[Work item]
Select every line containing the word "agent" from the material, and copy those lines.

[Extracted entries]
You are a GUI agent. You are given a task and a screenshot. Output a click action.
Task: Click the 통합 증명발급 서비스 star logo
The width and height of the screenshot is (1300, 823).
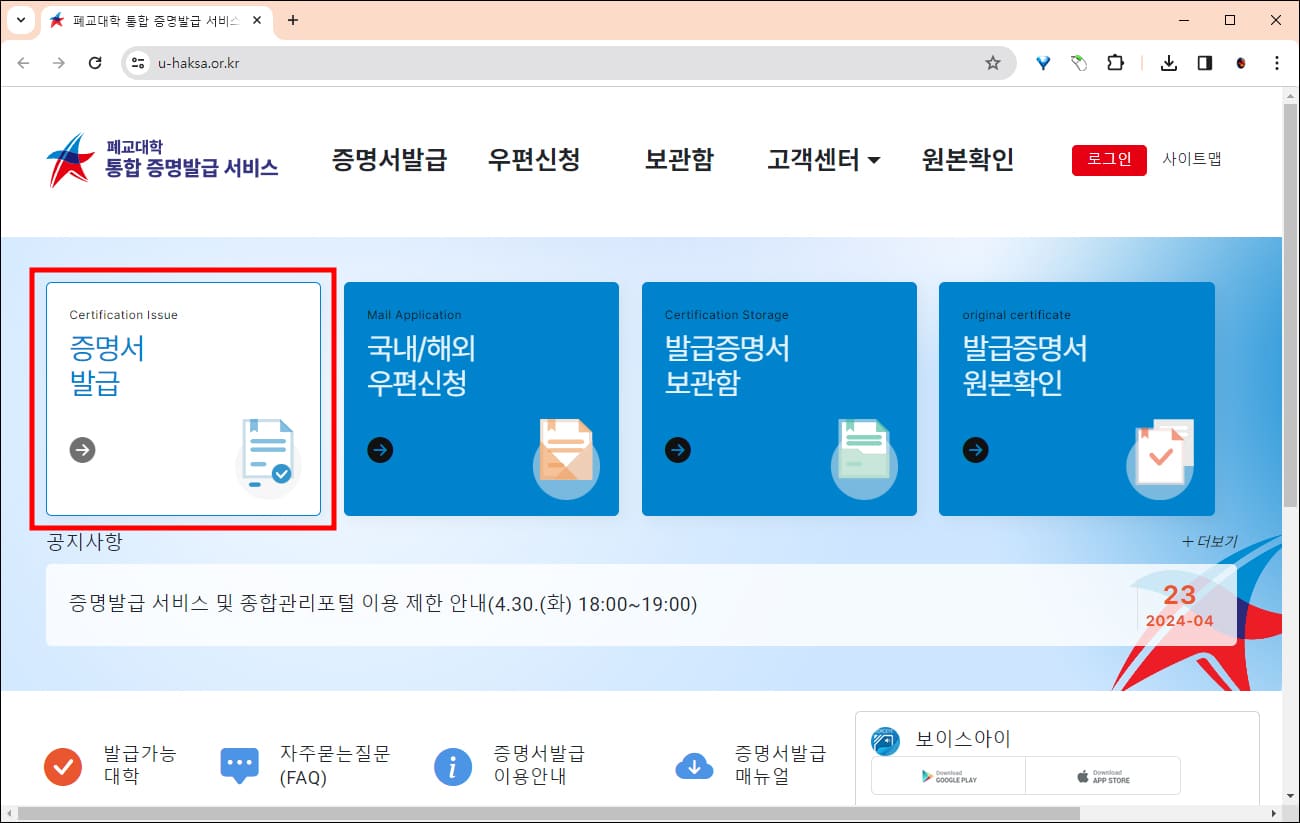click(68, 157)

* * *

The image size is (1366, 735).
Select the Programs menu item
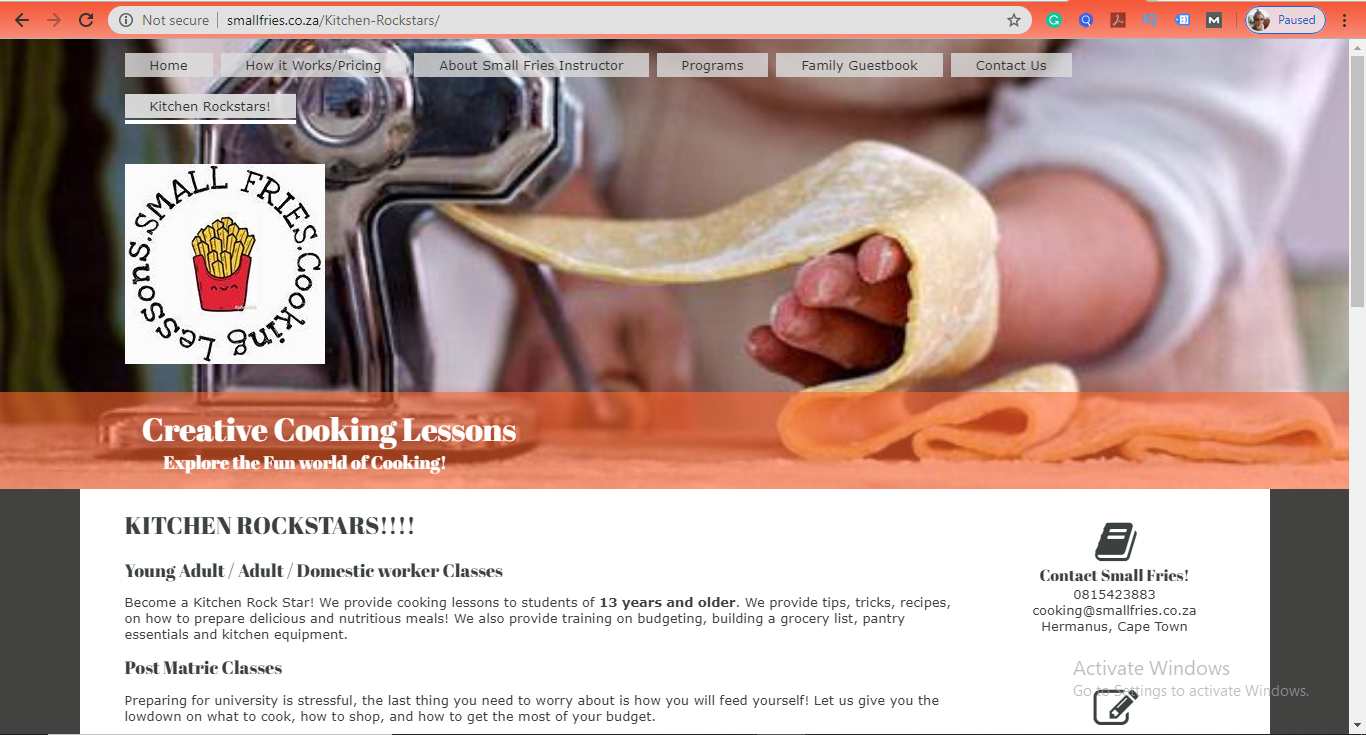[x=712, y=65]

* * *

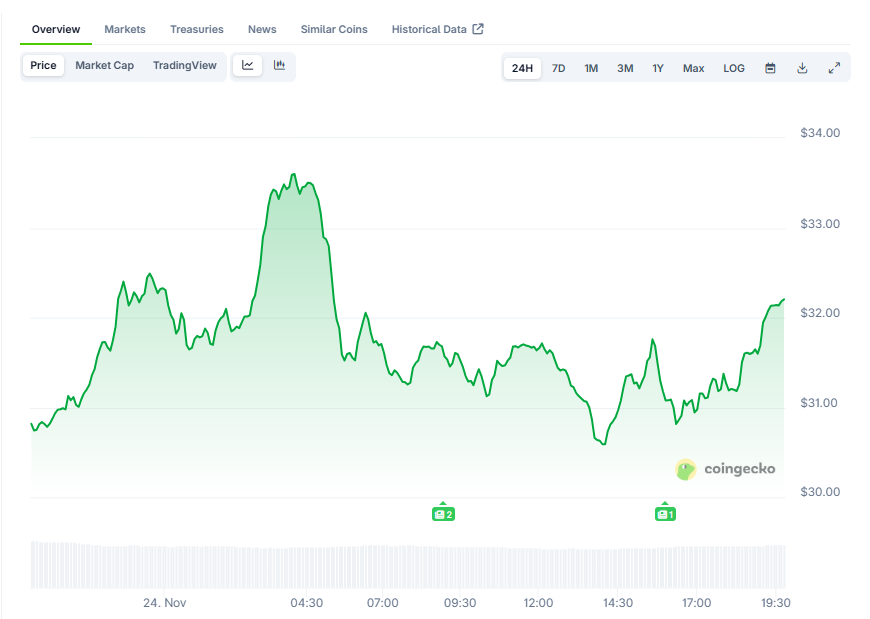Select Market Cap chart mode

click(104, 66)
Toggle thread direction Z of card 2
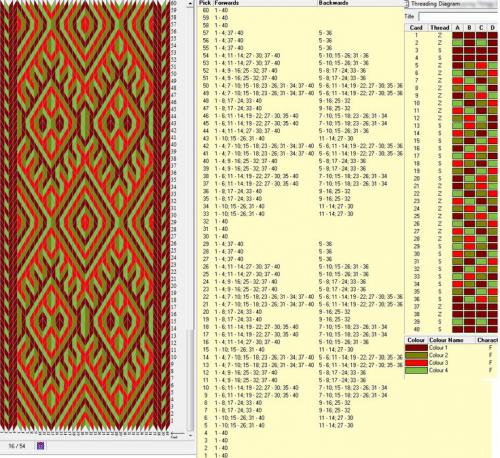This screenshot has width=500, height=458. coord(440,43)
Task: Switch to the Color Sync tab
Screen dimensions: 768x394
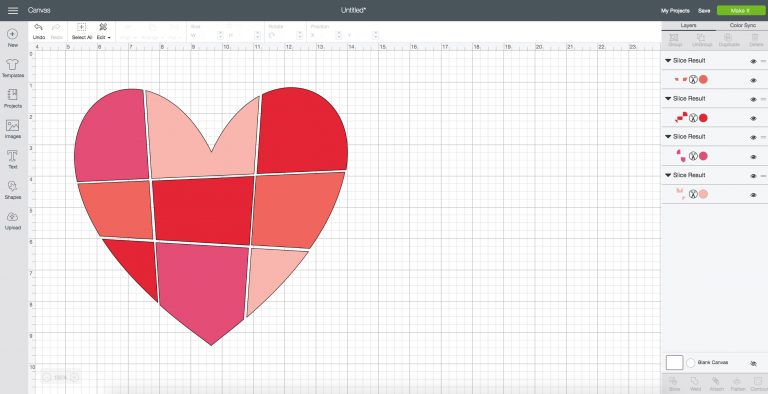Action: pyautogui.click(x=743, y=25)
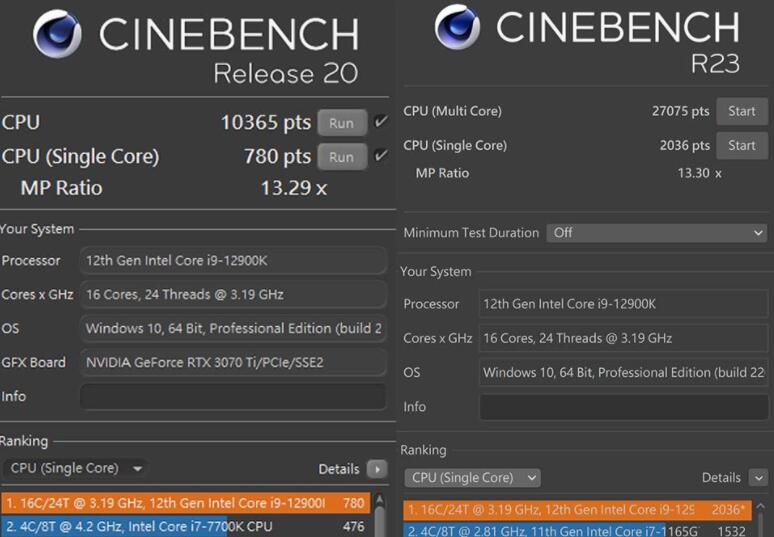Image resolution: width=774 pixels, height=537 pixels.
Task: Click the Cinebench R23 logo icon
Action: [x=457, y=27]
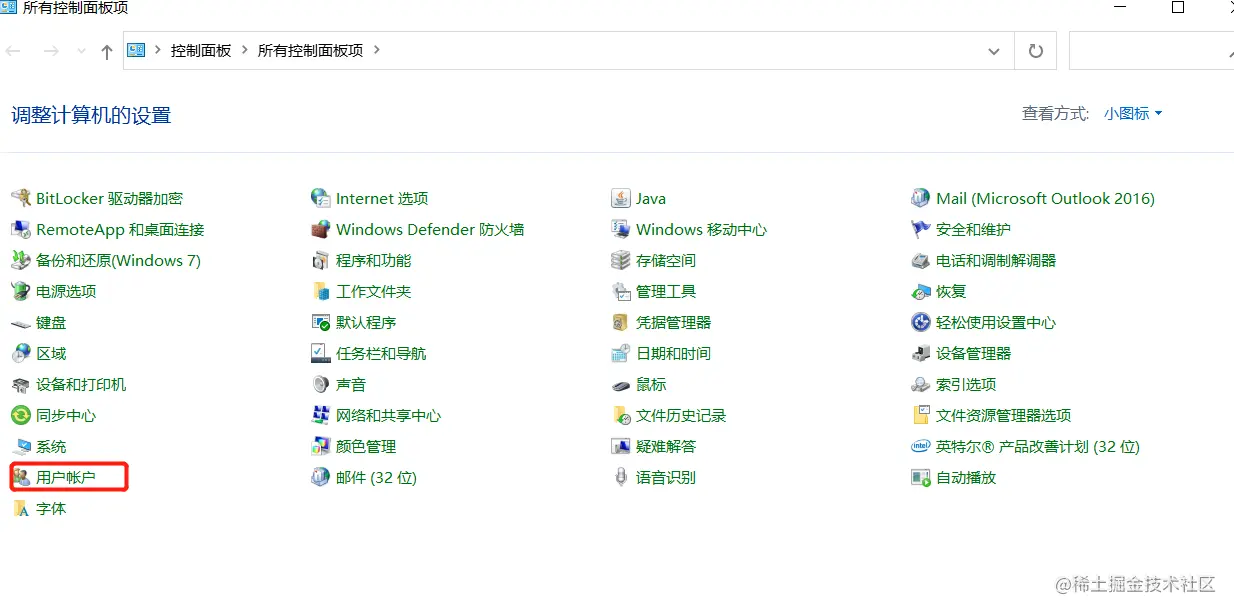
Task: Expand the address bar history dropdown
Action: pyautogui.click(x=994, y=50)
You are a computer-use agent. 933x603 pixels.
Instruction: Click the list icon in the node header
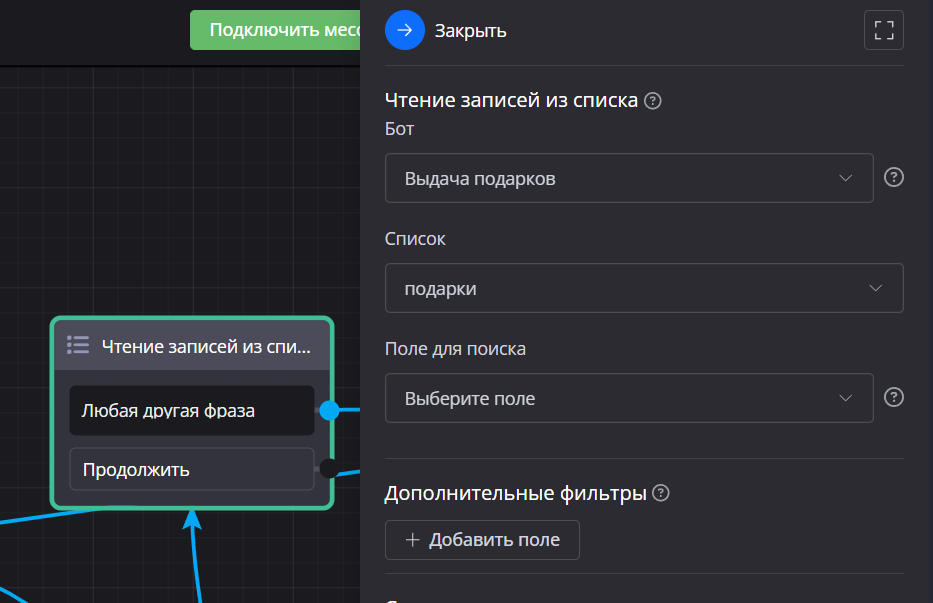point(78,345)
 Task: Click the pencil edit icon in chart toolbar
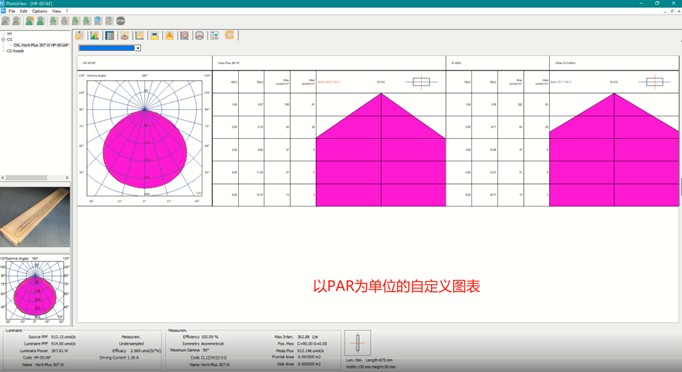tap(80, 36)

[Finished exercise]
You are a GUI agent. You are given a task and a screenshot. Output a click action.
You are a computer-use agent. 933x603 pixels.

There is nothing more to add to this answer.